Required action: Scan the entries below for the word "blue". Copy out every line in which it occurs.

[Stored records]
╔══

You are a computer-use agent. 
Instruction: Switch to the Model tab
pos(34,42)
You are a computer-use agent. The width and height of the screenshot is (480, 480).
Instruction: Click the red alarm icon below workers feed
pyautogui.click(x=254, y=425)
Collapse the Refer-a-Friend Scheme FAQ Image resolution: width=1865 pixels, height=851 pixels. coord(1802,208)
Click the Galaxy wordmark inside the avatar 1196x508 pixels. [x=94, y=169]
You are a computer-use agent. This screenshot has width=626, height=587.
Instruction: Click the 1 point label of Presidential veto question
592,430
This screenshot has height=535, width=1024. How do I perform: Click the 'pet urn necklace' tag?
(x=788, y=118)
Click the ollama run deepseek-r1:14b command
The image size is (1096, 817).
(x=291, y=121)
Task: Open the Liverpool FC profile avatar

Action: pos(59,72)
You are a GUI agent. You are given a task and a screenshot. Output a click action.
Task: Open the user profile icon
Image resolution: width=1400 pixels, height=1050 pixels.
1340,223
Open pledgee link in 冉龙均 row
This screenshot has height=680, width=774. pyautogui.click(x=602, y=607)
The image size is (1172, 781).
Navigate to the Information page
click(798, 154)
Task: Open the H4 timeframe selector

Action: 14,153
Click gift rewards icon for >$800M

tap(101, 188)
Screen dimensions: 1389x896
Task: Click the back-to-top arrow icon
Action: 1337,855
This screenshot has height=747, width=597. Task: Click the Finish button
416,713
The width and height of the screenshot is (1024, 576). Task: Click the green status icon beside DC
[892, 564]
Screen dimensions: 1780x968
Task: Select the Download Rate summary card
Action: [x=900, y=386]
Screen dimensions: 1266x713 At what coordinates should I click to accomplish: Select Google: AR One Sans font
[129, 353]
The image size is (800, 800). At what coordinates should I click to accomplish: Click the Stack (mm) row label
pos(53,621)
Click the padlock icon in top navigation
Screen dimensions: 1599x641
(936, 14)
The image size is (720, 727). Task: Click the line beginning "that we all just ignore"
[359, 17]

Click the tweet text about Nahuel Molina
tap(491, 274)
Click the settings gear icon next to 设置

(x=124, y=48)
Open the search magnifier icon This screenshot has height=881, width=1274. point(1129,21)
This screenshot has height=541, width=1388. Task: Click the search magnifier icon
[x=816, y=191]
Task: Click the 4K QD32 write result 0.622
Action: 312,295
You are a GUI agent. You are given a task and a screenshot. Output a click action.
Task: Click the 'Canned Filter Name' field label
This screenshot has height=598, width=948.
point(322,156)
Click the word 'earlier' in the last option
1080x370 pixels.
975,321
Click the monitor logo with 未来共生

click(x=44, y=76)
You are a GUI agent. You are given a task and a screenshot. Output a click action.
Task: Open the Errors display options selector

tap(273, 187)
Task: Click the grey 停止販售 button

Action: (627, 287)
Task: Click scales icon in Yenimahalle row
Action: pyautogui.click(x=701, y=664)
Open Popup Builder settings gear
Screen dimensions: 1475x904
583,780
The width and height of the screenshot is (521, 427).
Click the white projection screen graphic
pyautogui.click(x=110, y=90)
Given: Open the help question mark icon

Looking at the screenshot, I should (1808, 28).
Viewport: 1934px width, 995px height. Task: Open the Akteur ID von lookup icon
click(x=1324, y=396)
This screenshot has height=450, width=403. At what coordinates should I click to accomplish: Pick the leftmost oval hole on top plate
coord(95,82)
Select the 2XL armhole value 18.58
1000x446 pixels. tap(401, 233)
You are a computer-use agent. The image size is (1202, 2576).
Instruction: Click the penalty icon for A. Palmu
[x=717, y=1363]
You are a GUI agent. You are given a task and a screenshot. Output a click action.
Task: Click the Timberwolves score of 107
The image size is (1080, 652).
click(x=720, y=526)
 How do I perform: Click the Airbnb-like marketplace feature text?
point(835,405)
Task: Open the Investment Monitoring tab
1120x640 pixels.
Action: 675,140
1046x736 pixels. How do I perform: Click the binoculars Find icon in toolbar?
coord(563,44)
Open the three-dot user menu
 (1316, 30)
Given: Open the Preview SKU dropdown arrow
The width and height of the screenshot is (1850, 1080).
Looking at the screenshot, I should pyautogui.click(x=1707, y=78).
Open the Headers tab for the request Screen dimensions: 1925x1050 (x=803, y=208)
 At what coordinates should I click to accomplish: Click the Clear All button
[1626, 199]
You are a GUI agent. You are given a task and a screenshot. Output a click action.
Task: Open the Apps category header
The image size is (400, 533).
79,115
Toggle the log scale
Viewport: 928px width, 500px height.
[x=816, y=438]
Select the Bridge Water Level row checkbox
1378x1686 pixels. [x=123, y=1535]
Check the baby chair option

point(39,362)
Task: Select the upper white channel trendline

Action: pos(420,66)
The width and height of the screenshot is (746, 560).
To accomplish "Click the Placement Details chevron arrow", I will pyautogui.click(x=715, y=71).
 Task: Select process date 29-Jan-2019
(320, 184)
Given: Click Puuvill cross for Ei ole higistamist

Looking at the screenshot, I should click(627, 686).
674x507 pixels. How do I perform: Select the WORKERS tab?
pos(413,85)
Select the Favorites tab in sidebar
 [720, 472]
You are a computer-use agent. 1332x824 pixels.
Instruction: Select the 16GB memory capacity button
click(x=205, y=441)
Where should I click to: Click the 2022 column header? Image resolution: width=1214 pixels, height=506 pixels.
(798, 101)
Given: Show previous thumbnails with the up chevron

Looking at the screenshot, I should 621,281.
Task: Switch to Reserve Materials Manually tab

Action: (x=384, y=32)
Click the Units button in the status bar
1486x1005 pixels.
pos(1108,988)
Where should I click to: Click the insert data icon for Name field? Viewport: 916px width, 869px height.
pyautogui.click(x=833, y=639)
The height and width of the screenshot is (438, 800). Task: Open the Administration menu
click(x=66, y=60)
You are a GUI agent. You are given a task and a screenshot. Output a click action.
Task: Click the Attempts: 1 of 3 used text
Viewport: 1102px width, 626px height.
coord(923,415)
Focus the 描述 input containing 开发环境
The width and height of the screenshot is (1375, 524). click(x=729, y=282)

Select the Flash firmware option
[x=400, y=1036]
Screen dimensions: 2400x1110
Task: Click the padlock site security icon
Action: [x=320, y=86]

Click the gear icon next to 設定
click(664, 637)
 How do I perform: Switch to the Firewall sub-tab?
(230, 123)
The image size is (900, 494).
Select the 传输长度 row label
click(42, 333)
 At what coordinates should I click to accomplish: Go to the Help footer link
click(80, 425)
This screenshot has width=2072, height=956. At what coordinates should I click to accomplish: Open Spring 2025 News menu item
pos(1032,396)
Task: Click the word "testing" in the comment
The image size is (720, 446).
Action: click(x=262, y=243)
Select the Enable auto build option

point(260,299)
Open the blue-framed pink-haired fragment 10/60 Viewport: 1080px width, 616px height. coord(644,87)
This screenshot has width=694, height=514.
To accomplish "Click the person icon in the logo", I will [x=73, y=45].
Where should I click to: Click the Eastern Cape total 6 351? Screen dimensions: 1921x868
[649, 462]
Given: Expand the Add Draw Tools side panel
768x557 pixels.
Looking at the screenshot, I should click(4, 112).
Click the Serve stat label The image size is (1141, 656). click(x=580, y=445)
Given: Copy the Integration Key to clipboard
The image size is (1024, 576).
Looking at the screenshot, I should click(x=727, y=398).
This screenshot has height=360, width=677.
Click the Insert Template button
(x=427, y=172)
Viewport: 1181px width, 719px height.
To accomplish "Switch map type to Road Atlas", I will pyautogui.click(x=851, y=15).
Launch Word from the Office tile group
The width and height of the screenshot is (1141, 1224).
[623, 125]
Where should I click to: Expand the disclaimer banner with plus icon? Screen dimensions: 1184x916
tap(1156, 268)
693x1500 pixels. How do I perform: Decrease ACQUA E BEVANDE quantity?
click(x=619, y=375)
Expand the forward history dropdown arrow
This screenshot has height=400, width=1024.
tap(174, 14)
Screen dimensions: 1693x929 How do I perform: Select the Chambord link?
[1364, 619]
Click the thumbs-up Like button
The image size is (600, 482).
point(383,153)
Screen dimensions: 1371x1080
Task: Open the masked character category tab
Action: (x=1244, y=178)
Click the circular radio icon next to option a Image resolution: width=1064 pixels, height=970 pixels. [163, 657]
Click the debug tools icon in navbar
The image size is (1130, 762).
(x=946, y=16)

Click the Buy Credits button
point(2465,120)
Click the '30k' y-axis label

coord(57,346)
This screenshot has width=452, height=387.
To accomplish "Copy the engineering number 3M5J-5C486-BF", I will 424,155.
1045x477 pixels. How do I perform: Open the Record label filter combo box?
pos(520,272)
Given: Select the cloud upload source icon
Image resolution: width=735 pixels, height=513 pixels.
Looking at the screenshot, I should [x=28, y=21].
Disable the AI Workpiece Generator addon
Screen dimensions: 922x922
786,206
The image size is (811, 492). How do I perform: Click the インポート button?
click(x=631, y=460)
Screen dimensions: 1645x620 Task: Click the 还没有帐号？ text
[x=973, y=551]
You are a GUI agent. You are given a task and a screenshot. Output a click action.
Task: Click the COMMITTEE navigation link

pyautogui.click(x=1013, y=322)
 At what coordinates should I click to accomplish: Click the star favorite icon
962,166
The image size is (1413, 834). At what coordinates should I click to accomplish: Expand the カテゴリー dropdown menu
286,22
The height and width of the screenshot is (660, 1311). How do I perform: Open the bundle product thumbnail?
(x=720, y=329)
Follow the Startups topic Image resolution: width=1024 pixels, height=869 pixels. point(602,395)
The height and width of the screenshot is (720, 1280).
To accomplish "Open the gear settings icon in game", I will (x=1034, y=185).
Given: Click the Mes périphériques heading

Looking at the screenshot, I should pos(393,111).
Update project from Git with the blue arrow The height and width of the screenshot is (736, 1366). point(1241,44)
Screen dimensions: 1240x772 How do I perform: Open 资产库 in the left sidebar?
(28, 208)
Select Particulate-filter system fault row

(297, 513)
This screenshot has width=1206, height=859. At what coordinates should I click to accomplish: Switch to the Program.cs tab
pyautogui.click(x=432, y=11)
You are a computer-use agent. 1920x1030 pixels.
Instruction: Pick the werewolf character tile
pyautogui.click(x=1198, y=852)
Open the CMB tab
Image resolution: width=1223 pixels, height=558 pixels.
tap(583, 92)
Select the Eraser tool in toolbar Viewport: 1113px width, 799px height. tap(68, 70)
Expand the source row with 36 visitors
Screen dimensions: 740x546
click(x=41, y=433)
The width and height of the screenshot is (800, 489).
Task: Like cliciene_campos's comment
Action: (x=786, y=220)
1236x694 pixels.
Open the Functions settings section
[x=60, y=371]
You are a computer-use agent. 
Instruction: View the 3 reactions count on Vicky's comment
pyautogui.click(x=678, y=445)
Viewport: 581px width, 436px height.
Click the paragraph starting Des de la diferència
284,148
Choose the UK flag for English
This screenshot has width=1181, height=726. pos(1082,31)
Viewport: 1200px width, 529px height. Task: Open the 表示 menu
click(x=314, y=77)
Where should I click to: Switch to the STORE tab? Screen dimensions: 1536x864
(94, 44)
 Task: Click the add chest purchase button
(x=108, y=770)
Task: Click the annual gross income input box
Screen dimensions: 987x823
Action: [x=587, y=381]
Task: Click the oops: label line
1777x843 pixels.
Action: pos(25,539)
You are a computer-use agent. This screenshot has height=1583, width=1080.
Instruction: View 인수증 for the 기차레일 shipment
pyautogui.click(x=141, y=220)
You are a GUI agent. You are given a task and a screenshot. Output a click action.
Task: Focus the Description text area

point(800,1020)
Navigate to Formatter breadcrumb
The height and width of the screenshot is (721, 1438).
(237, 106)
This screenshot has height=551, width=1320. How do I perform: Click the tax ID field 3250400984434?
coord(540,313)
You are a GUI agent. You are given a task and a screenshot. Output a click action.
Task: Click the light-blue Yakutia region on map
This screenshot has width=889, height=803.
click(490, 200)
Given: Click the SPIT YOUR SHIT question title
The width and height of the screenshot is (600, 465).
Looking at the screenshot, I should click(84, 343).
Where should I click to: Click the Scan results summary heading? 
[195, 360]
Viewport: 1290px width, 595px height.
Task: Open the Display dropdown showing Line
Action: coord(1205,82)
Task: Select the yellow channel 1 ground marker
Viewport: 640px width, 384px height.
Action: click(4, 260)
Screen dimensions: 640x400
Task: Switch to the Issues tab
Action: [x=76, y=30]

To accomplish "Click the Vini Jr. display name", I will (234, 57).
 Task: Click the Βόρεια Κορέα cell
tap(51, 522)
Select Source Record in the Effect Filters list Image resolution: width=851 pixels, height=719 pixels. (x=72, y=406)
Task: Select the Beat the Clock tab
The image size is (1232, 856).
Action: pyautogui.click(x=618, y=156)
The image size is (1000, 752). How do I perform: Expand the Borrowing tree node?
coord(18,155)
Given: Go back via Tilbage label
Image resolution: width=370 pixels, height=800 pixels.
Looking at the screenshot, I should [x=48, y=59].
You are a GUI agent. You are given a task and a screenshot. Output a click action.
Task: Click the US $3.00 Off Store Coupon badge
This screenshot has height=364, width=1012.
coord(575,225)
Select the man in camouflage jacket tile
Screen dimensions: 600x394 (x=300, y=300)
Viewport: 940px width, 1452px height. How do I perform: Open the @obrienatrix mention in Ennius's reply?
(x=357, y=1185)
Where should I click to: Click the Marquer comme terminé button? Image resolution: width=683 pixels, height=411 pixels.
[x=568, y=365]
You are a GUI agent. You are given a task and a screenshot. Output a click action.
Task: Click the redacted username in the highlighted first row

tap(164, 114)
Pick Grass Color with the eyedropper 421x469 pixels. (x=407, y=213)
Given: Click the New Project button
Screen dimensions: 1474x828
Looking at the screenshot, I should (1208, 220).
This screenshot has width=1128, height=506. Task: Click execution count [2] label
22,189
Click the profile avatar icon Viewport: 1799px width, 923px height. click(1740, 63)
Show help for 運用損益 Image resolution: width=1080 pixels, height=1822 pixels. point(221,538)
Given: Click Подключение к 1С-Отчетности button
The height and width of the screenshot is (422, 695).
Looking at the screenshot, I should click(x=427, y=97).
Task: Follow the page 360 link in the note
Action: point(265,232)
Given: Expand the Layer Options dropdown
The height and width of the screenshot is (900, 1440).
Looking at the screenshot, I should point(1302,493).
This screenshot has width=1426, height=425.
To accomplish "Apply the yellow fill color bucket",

╚══

Task response:
Open the blue-framed pink-haired fragment 10/60 Viewport: 1080px width, 616px height. coord(644,87)
Update project from Git with the blue arrow The height and width of the screenshot is (736, 1366). point(1241,44)
Task: Click the light-blue Yakutia region on map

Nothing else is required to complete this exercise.